Automated and artificial intelligence-enabled systems may be removing and permanently erasing evidence of potential Russian war crimes in Ukraine, lawmakers said this week.
The chairwoman of the House Oversight Committee and several Democratic colleagues are asking the heads of four major social media companies calling for the preservation of evidence shared on their platforms of possible Russian war crimes and human rights violations in Ukraine.
The letters to the CEOs of TikTok, YouTube, Facebook (via its parent company, Meta) and Twitter noted how images and videos have been shared online portraying the Russian atrocities in Ukraine and expressed concerns that content moderation policies and automated systems may be removing and permanently deleting possible evidence of war crimes.
While social media platforms have "rightfully implemented graphic content policies to protect their users," the letter also said human rights groups and international investigators are increasingly unable to identify and record information that can be used as evidence of genocide, crimes against humanity and war crimes due in part to automated and artificial intelligence-enabled systems.

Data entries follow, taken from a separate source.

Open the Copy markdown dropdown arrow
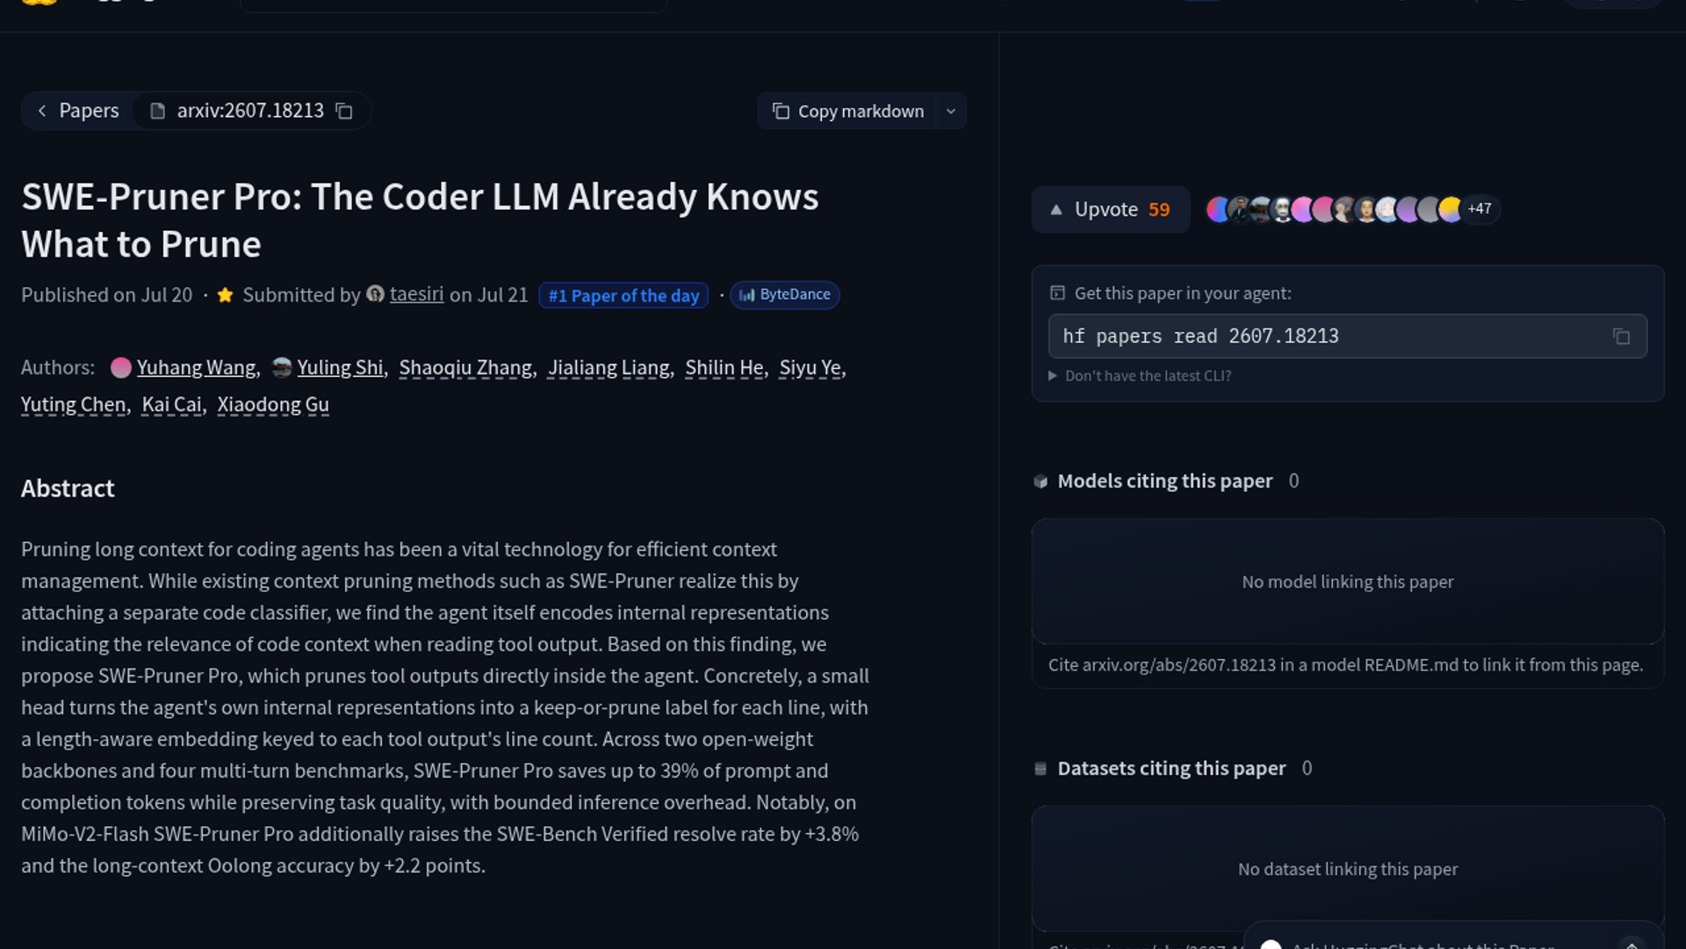This screenshot has height=949, width=1686. [951, 112]
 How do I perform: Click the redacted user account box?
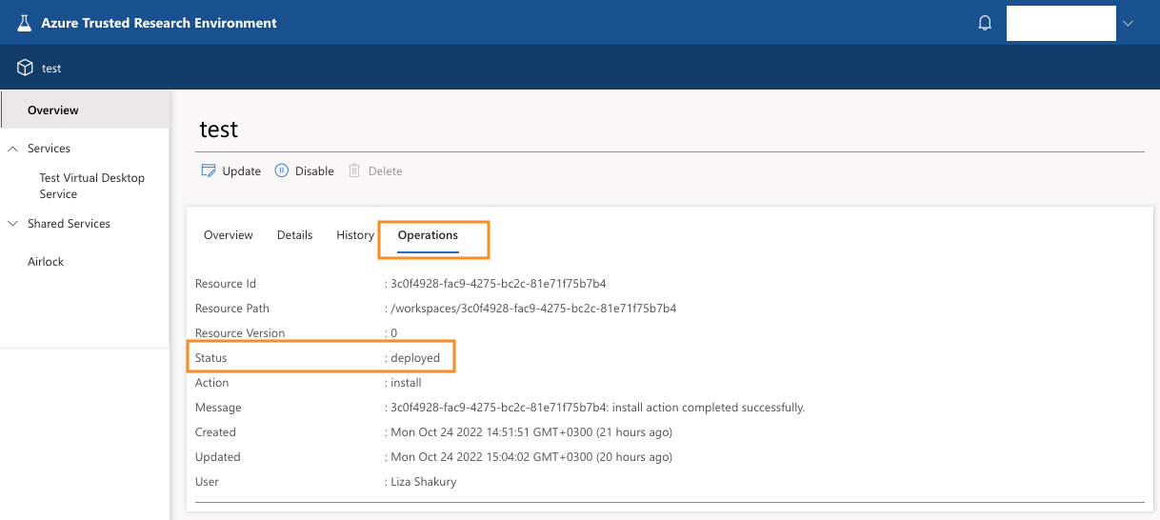(x=1060, y=24)
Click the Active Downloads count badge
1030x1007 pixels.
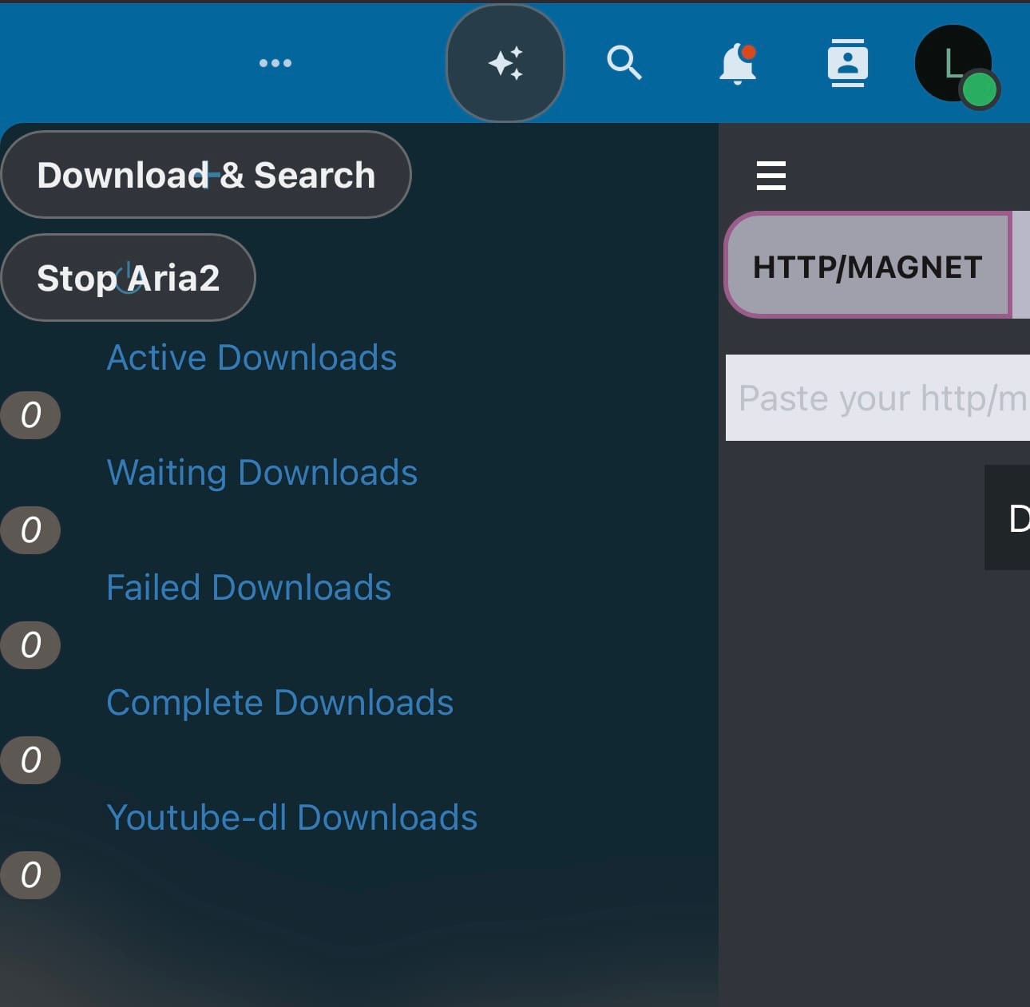(x=30, y=415)
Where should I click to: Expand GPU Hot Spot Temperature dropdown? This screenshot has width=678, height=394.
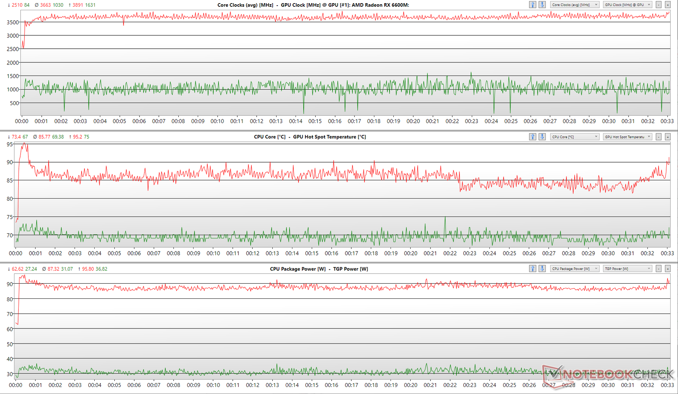click(627, 137)
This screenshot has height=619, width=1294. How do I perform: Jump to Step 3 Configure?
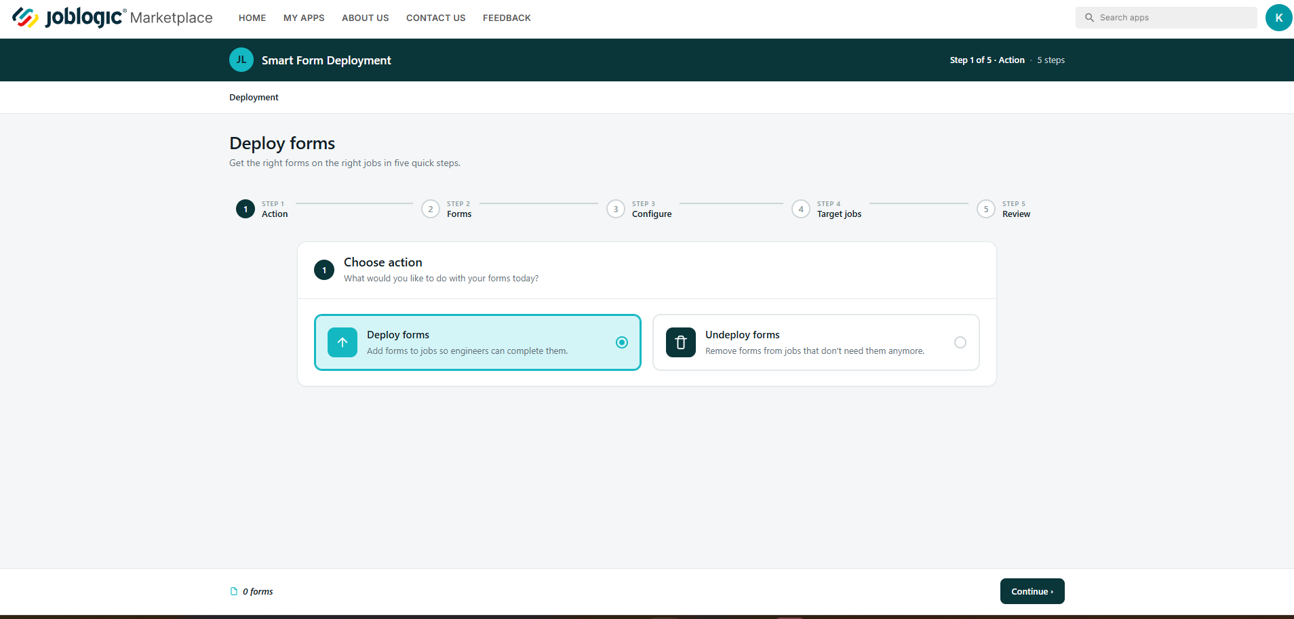pos(639,209)
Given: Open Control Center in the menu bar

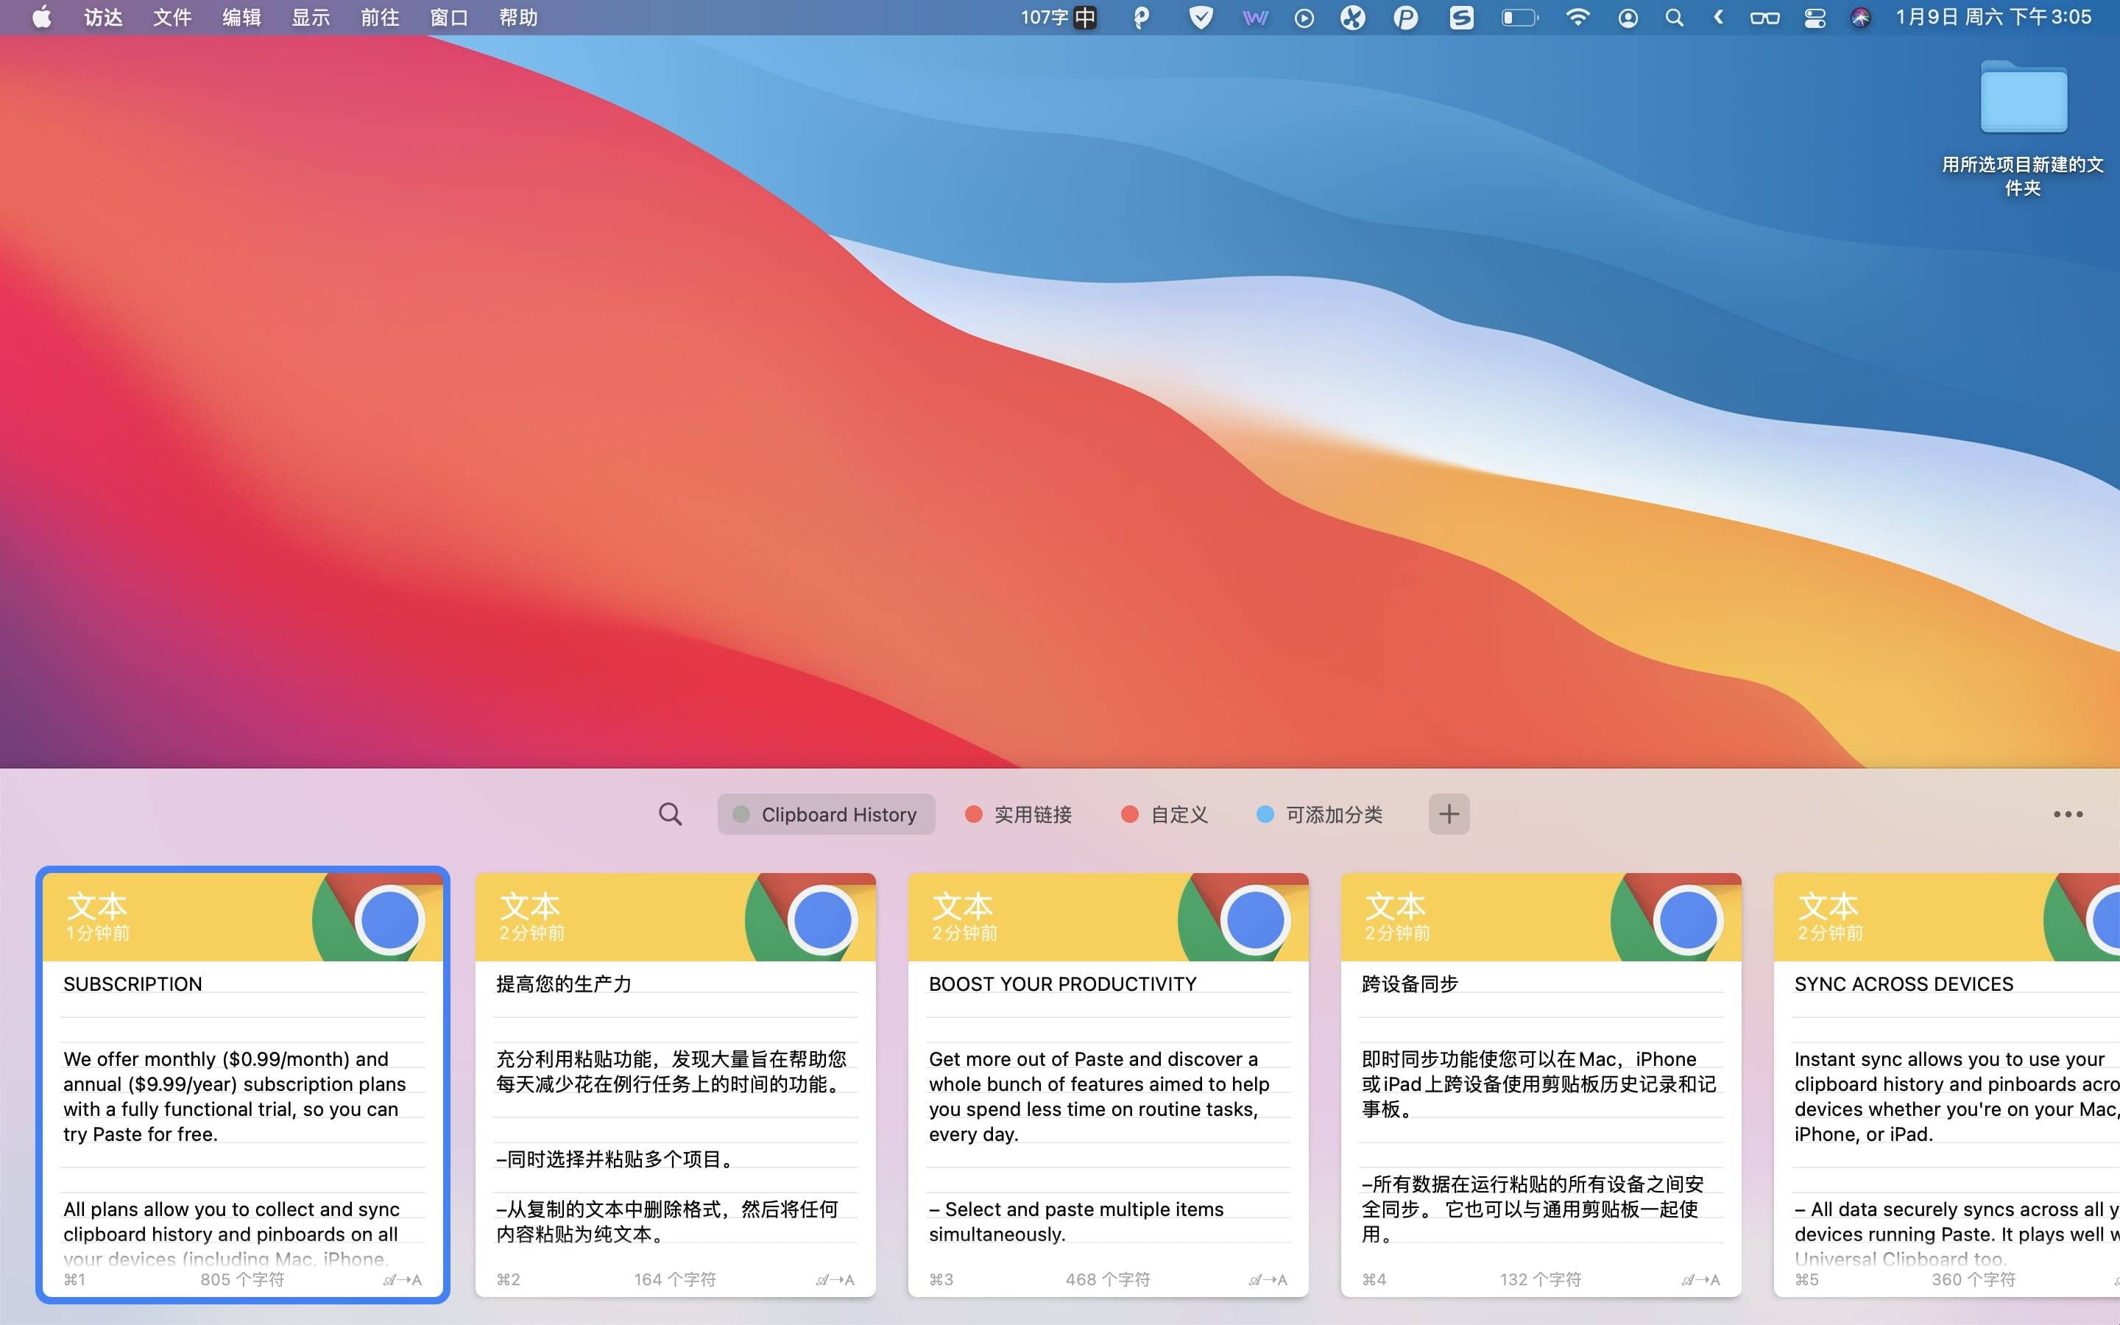Looking at the screenshot, I should [x=1813, y=17].
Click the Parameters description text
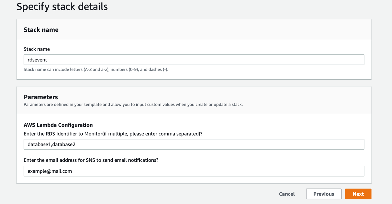 (x=133, y=104)
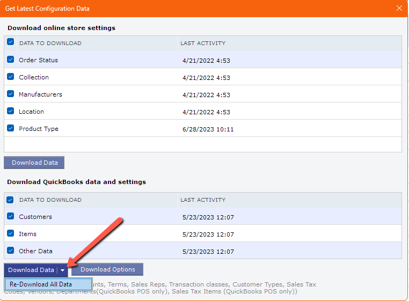Image resolution: width=409 pixels, height=301 pixels.
Task: Click the QuickBooks Download Data split button
Action: (x=31, y=270)
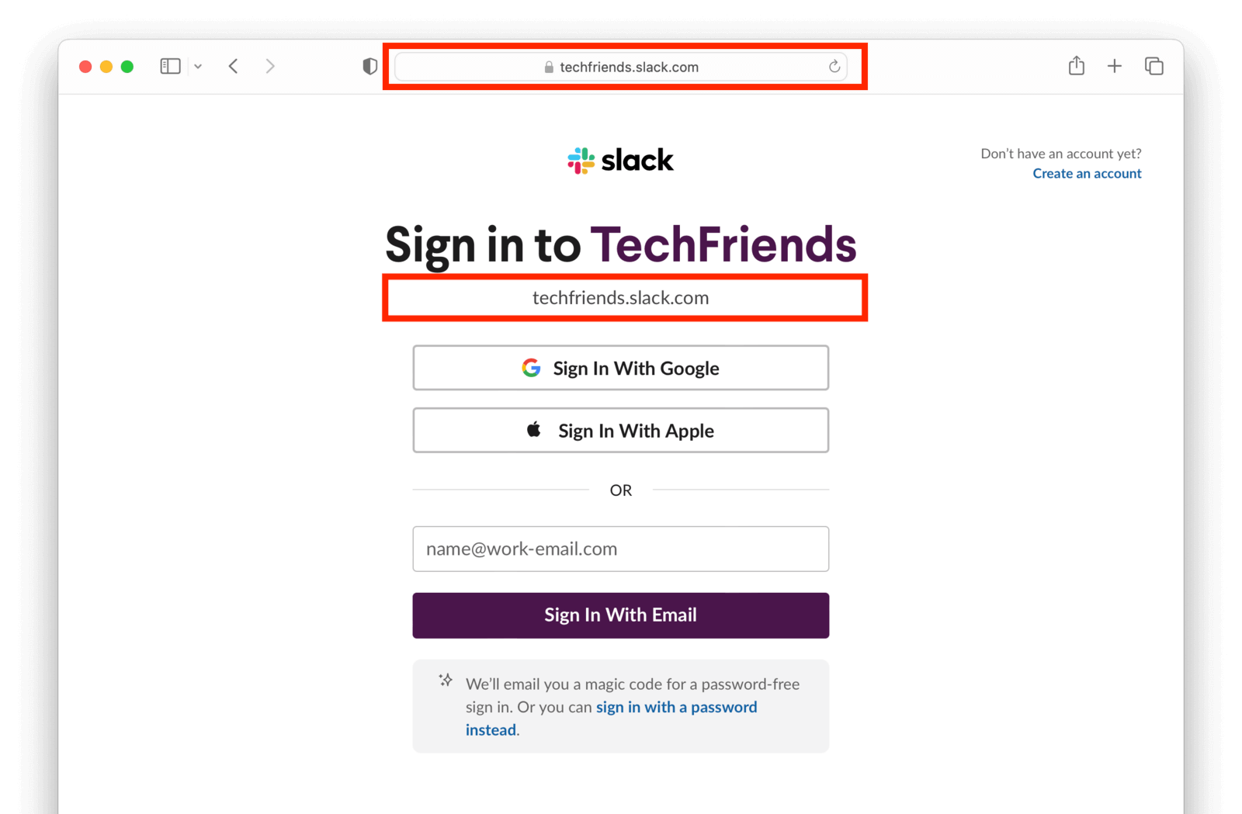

"We are concerned that social media platforms ... do not have adequate procedures in place to archive this content so that it can be made available to international organizations conducting investigations into allegations of war crimes and other atrocities," the letter read. "These organizations will require access to the entirety of information and evidence available, including content posted on social media platforms, to conduct full and complete investigations."
House Oversight Committee Chairwoman Rep. Carolyn Maloney (D-N.Y.) sent the letter along with House Foreign Affairs Committee Chairman Rep. Gregory Meeks (D-N.Y.) and several other Democrats this week, urging the platforms to archive and preserve all content related to Russia's war in Ukraine while coordinating with international human rights monitors to share and examine human rights violations.
The letter also demanded the social media companies provide "additional transparency" around the utilization of automated systems to remove content from their platforms, noting how "specific content regarding the war in Ukraine was removed."
The letter also detailed how the International Criminal Court previously used evidence shared on social media to obtain an arrest warrant in 2017 for Mahmoud al-Werfalli, a Libyan military commander, and noted how the ICC, U.S. government and the Organization for Security and Cooperation in Europe were collecting "evidence of war crimes and other atrocities."
Lawmakers requested the social media companies implement new methods for users "to flag or mark content as containing potential evidence of war crimes and other atrocities."